O Tribunal de Justiça da Bahia (TJ-BA), por decisão unânime da Segunda Câmara Cível, concedeu medidas protetivas de urgência a 13 integrantes idosas da Irmandade de Nossa Senhora da Boa Morte, sediada em Cachoeira, no Recôncavo baiano, contra duas dirigentes da instituição, entre elas uma policial militar da ativa.
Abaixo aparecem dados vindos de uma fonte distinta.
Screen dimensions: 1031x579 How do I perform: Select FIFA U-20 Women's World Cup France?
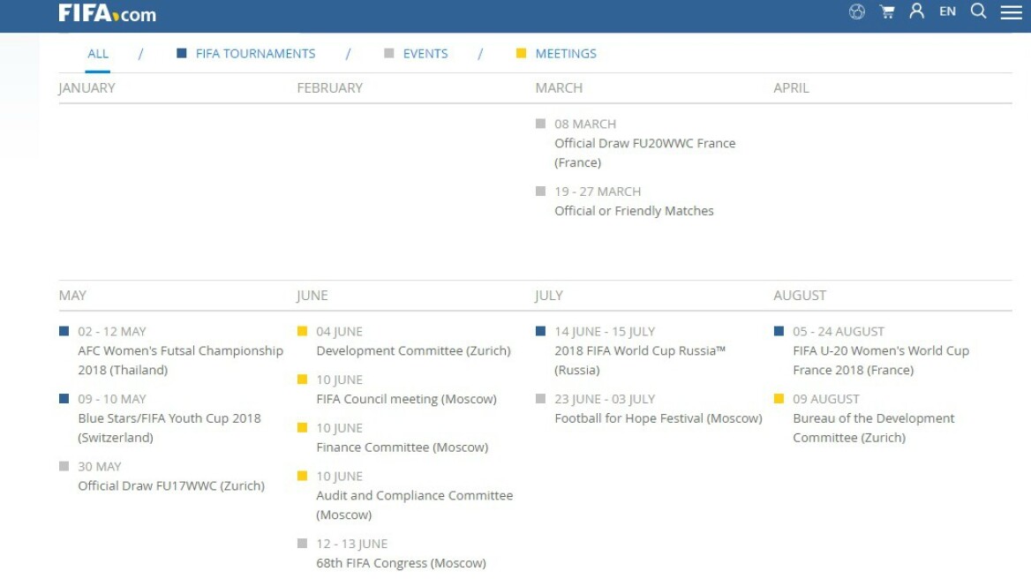point(880,351)

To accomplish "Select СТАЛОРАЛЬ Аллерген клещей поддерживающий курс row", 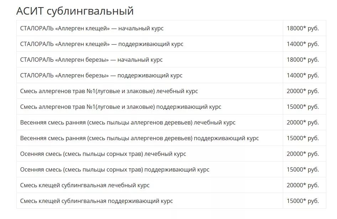I will tap(171, 44).

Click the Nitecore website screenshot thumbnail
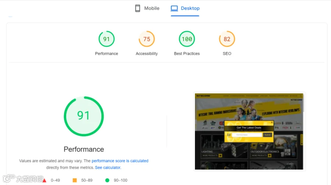coord(249,131)
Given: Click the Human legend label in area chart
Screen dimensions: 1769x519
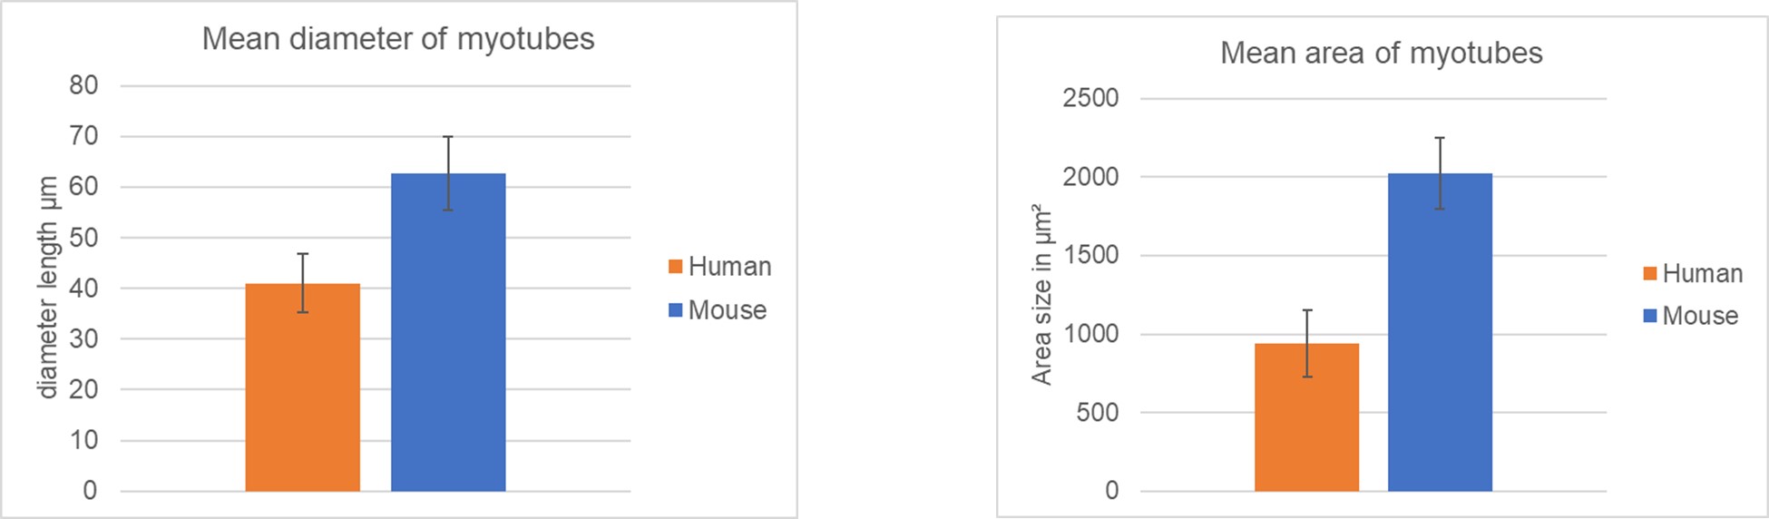Looking at the screenshot, I should point(1703,274).
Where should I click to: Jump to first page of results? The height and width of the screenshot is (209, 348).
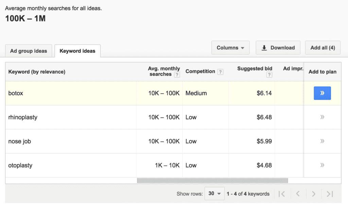[x=281, y=194]
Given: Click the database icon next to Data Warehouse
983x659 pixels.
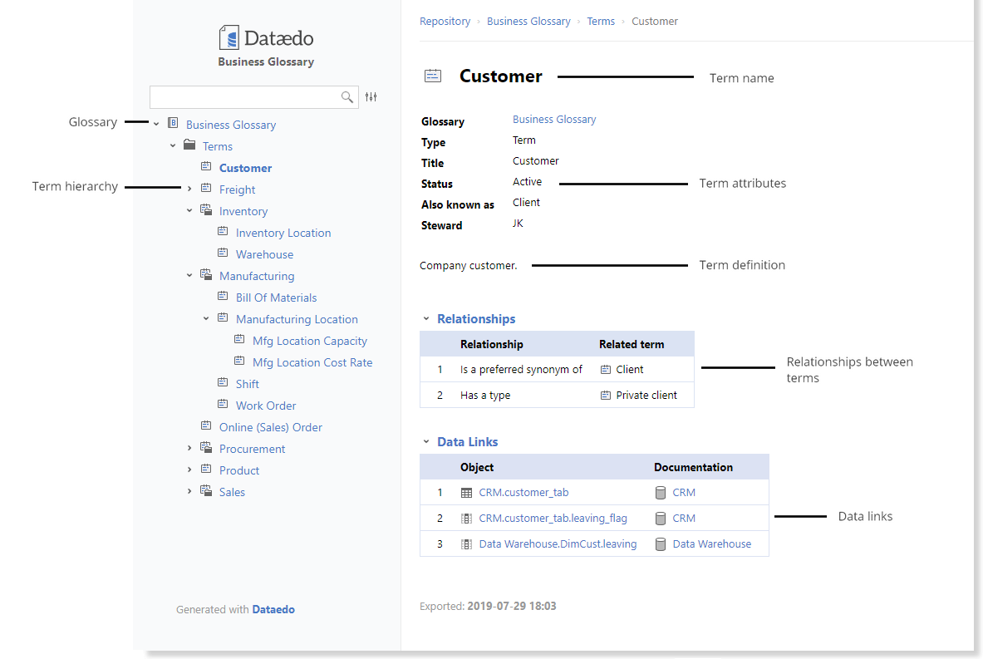Looking at the screenshot, I should tap(661, 544).
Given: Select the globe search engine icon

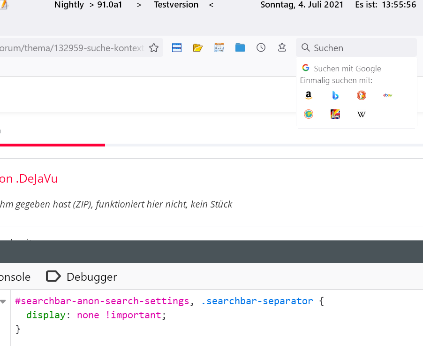Looking at the screenshot, I should coord(308,114).
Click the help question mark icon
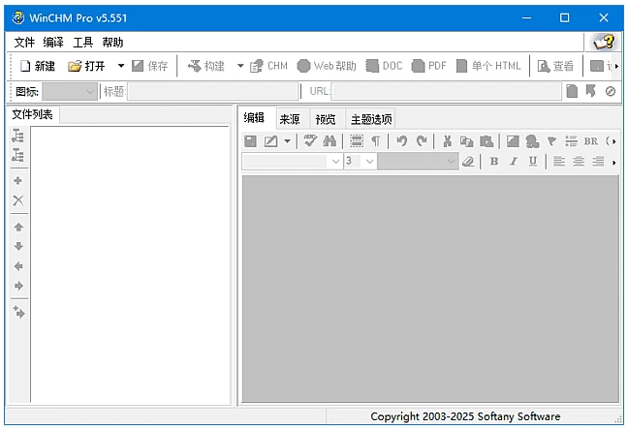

O tribunal determinou o afastamento das mulheres a uma distância mínima de 100 metros das idosas, além da proibição de qualquer contato pessoal ou virtual com elas.
O acórdão, assinado pelo desembargador Eduardo Afonso Maia Caricchio e julgado em 31 de março de 2026, no qual o g1 teve acesso, reforma uma decisão de primeira instância que havia negado o pedido sob a alegação de ausência de “prova inequívoca” da probabilidade do direito.
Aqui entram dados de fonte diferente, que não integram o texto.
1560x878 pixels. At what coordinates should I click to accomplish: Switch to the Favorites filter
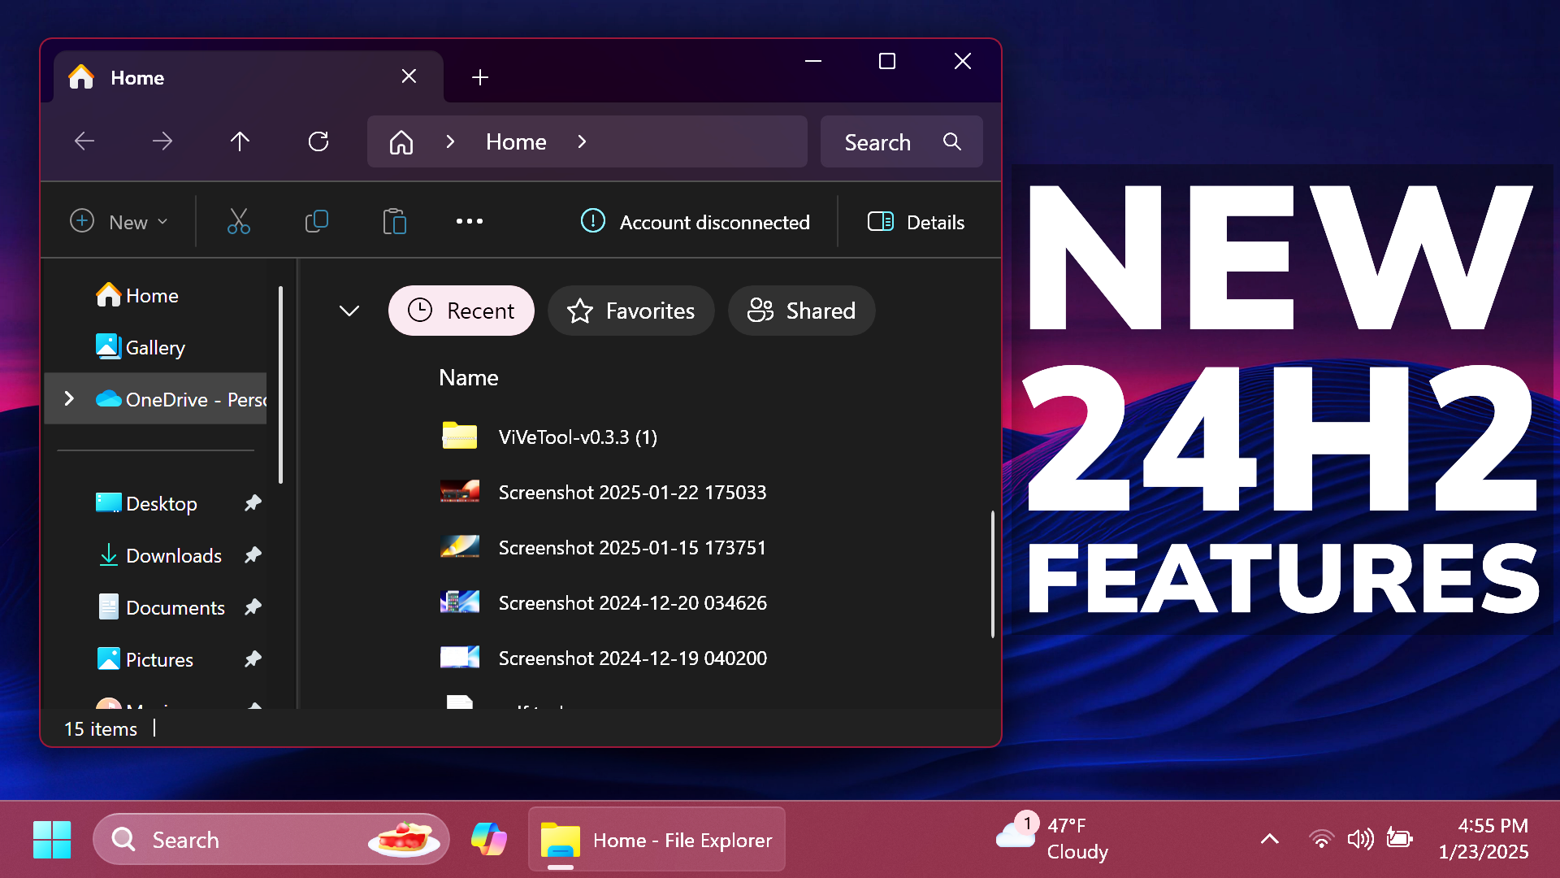[631, 311]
O processo teve origem em uma ação de indenização por danos morais com pedido de medidas protetivas, movida por irmãs da confraria. As autoras relataram que as vítimas sofreram com violência psicológica e coação moral.
Irmandade da Boa Morte
Não há uma data precisa sobre o surgimento da irmandade. Pesquisadores apontam que os primeiros sinais do grupo são de 1810, em Salvador, a partir de mulheres escravizadas oriundas de países africanos.
O grupo, que atuava para alforriar escravos, foi extinto por causa de perseguições, que fizeram com que algumas irmãs fossem para Cachoeira, cidade que, na época, gozava de uma economia pujante. Em 1840, elas retomaram as atividades.
O nome da irmandade foi escolhido porque quando os negros eram maltratados – o que era comum nos séculos passados – sempre pediam para terem uma boa morte. Muitos pediam a interseção de Maria, para morrerem bem junto a ela.
O grupo já chegou a ter 150 integrantes, com posições passada entre gerações. Apesar do número relativamente expressivo, essas mulheres precisaram lutar para cultuar uma santa católica, sem deixar de lado a ancestralidade do povo preto, portanto, mantiveram o culto aos orixás das religiões de matriz africana.